* [EXERCISE REQUIREMENTS] Write out the passage of the pipeline walk-through text between "Model Loading: For" and "on transient errors.", inclusive.

* [TEXT EXCERPT]
* START *

Data Skew: Ensure input data is partitioned evenly to avoid straggler nodes. Use mini_batch_size to control granularity.

Model Loading: For parallel steps, load the model once per node (in init() method of the entry script) to avoid repeated loading.

Error Handling: Set error_threshold appropriately. Too high may mask real issues; too low may fail on transient errors.

Reproducibility: Pin versions of dependencies in the environment definition. Use allow_reuse=True to cache step outputs.

Cost Management: Use low-priority VMs for batch jobs to reduce cost, but be aware they can be preempted.

Walk-Through

1

Define the Pipeline Structure

First, you define the overall pipeline as a directed acyclic graph (DAG) of steps. Using the Azure ML SDK, you create a `Pipeline` object and specify the steps in order. Each step can have dependencies on previous steps. For example, the scoring step depends on the preprocessing step. The pipeline is defined in a Python script or YAML file. You also set default compute and datastore at the pipeline level, which applies to all steps unless overridden. This step ensures the workflow is logically correct before any execution.

2

Prepare the Input Dataset

Register the input data as a dataset in Azure ML. This dataset can be a `TabularDataset` for structured data (CSV, Parquet) or a `FileDataset` for unstructured data (images, text). The dataset is stored in Blob Storage or Data Lake and is versioned. You can specify a path or a SQL query. For large datasets, consider partitioning the data into folders or files to enable parallel processing. The dataset is passed as an input to the pipeline step, which reads it during execution.

3

Configure Parallel Scoring Step

This is the core step. You create a `ParallelRunConfig` that defines the compute target, environment, entry script, and parallelization parameters. The entry script (e.g., `score.py`) must have an `init()` method to load the model and a `run()` method to process a mini-batch of data. The `mini_batch_size` parameter controls how many rows or files are sent to each `run()` call. The `node_count` and `process_count_per_node` determine the degree of parallelism. The step outputs results to a temporary location that can be consumed by downstream steps.

* END *

* [INFORMATION GIVEN]
* START *

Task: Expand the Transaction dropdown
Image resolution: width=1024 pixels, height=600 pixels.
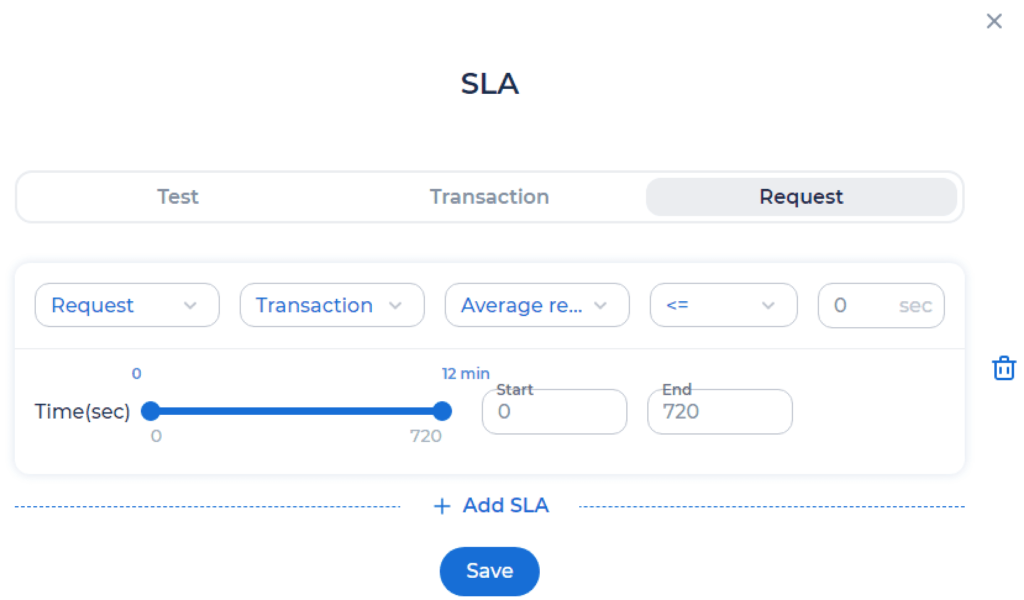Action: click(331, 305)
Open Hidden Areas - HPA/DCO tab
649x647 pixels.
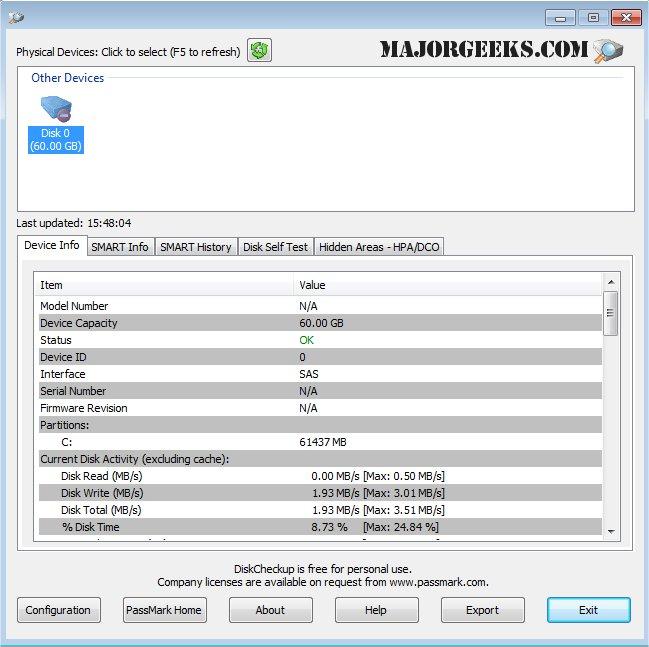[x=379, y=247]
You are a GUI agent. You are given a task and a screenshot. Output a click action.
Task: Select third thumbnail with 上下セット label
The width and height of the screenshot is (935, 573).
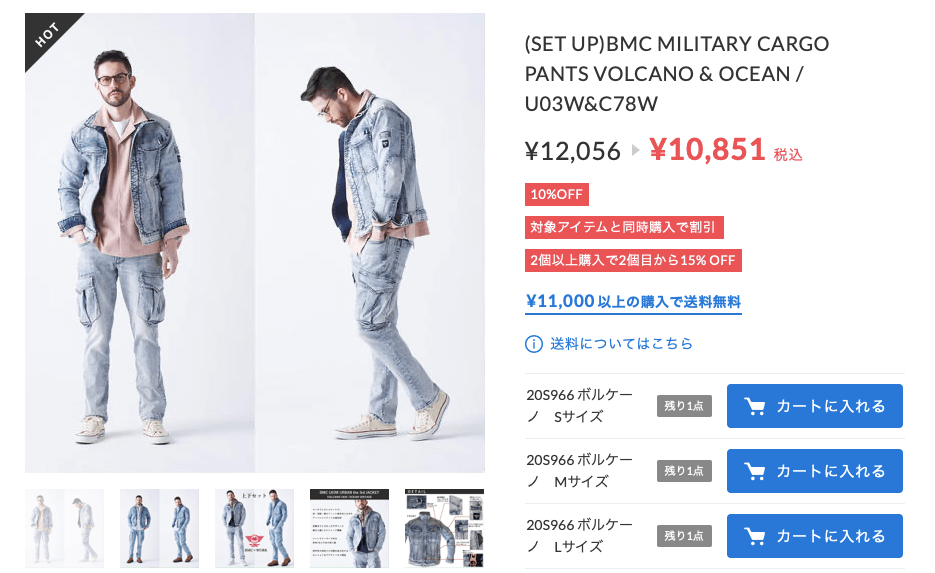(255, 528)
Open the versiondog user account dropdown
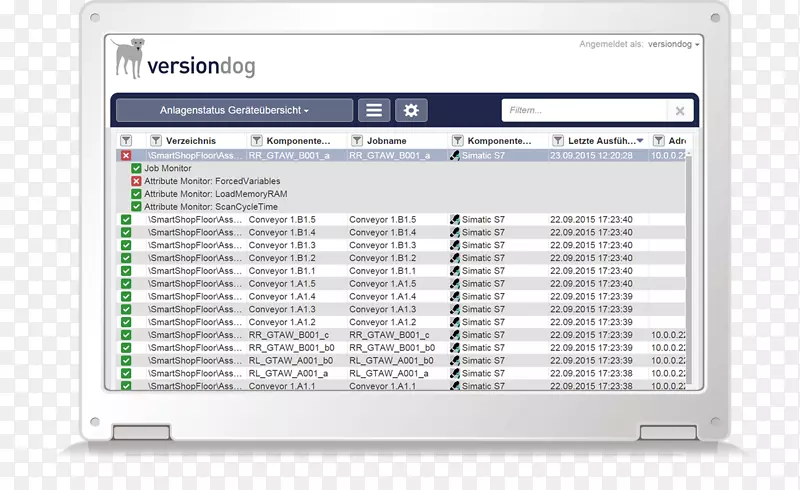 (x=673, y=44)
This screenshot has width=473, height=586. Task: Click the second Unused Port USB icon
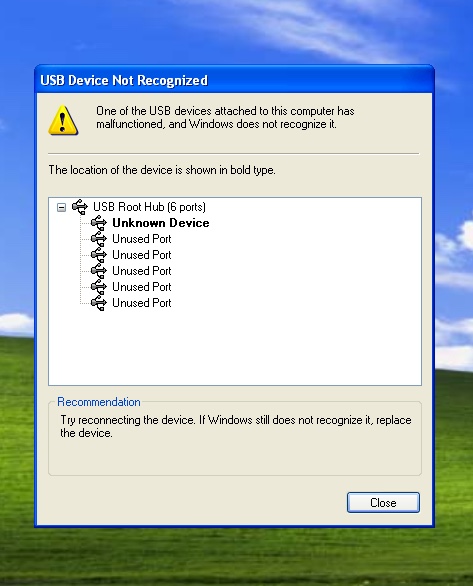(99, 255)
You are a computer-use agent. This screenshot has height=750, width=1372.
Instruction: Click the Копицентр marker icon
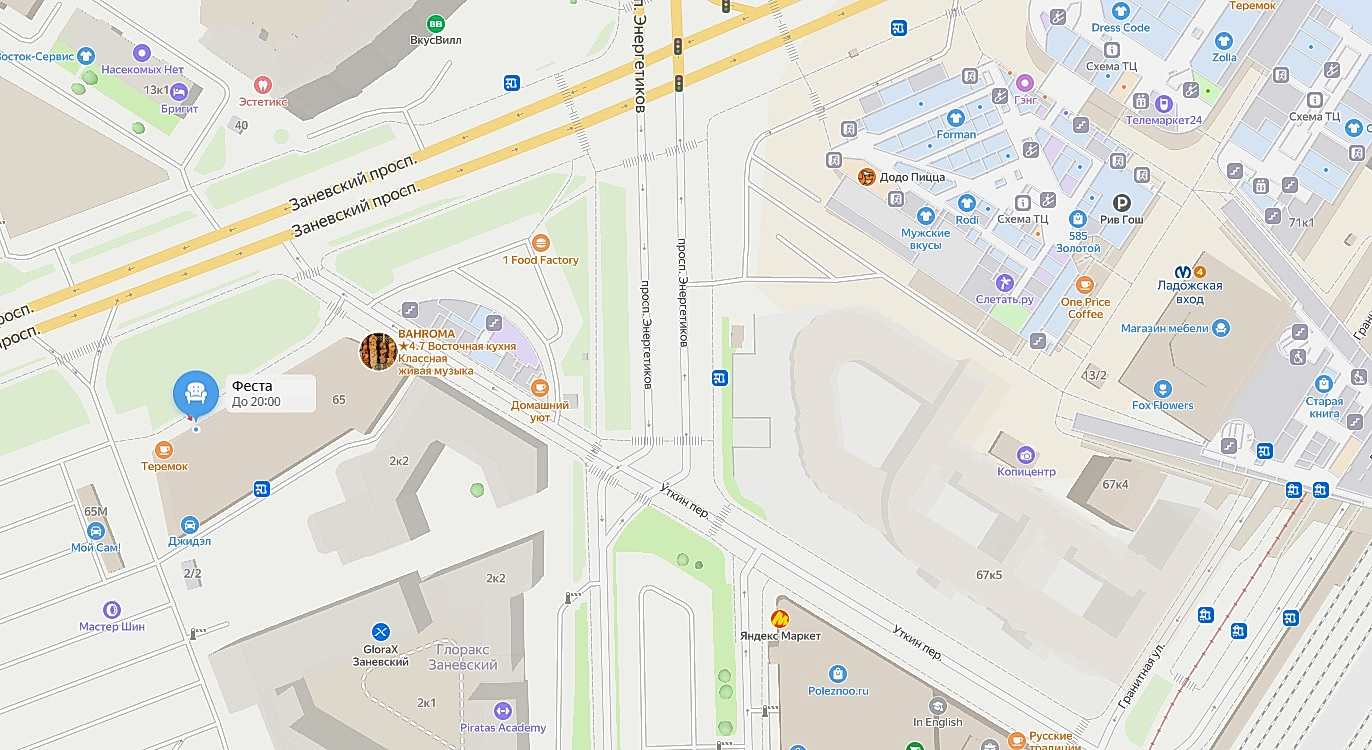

* END *

* [TASK SOLUTION]
Model Loading: For parallel steps, load the model once per node (in init() method of the entry script) to avoid repeated loading.

Error Handling: Set error_threshold appropriately. Too high may mask real issues; too low may fail on transient errors.